▶ _DATA ROWS_:

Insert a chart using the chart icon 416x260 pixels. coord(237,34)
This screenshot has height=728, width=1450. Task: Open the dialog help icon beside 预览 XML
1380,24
--
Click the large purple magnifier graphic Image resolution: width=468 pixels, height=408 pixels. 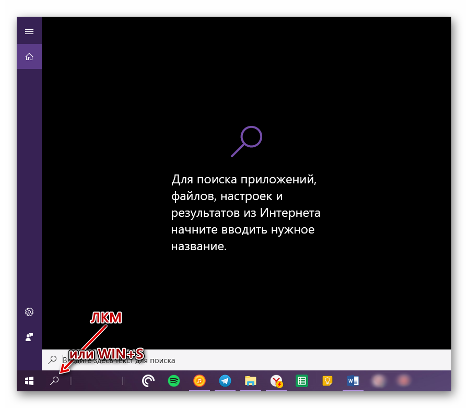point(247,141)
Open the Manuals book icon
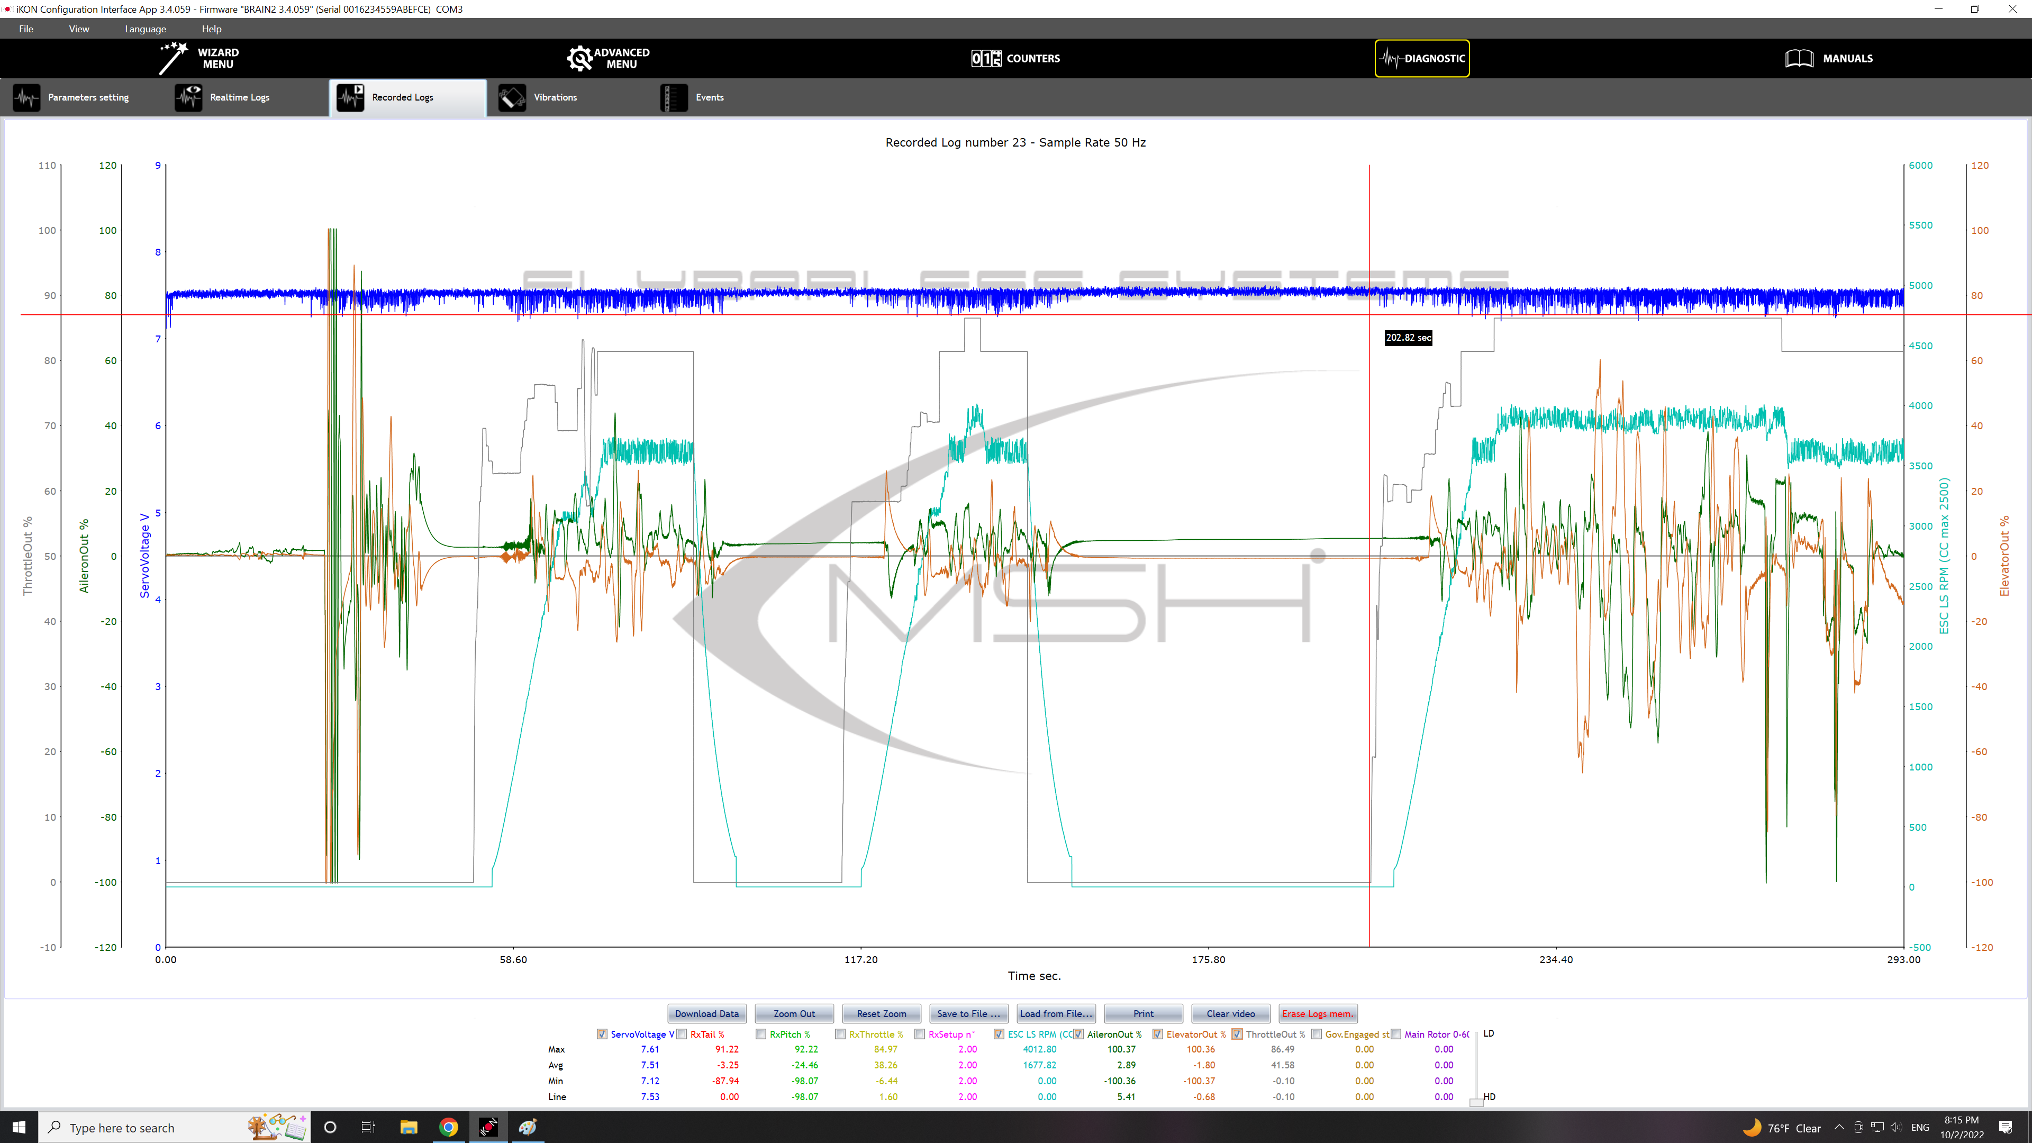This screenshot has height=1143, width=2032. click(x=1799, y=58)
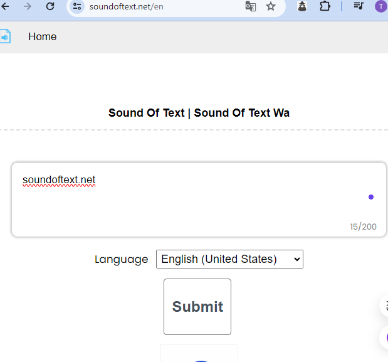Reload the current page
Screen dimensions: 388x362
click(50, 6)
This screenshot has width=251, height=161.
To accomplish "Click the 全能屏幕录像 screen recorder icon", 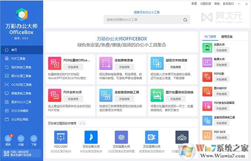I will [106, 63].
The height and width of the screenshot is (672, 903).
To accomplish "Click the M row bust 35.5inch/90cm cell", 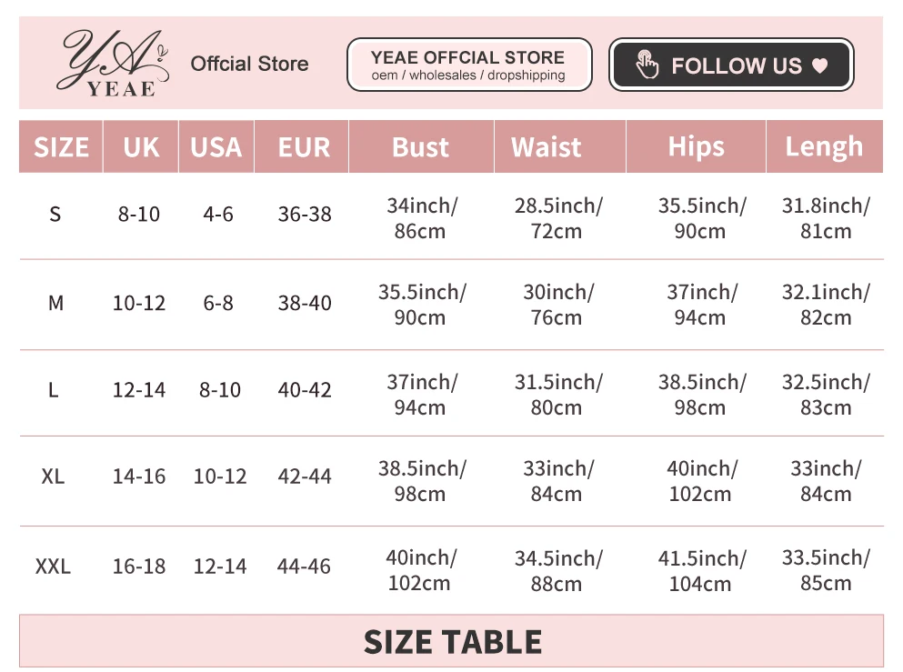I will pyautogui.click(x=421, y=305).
* * *
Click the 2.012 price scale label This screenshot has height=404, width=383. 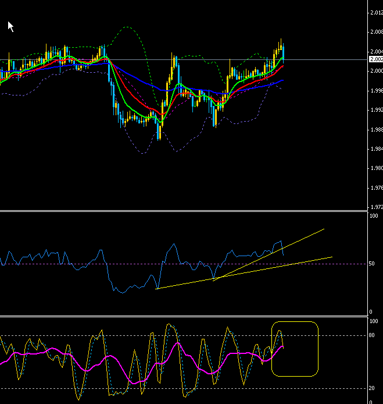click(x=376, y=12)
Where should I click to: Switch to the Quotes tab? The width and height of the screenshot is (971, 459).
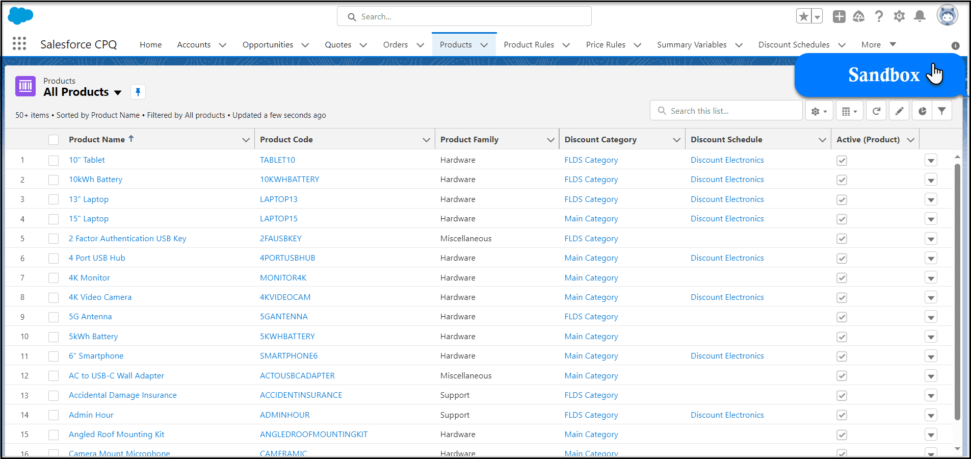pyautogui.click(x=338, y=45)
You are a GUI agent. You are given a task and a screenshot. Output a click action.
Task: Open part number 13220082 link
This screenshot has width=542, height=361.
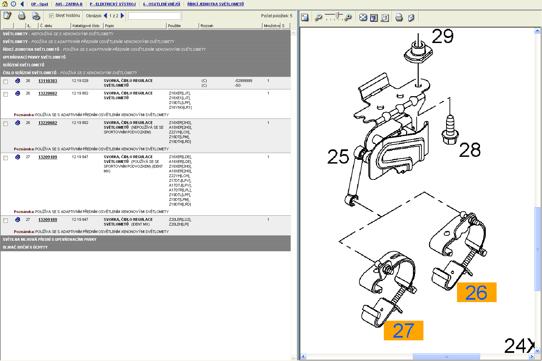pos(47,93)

▶ _CHALLENGE_:
Copy out every line above that contains the word "Open". Case counts, so match capital and lowercase letters as given.

▶ _RESULT FOR THIS EXERCISE_:
This screenshot has height=728, width=1450. Task: Open the dialog help icon beside 预览 XML
Open the Manuals book icon
Task: Open part number 13220082 link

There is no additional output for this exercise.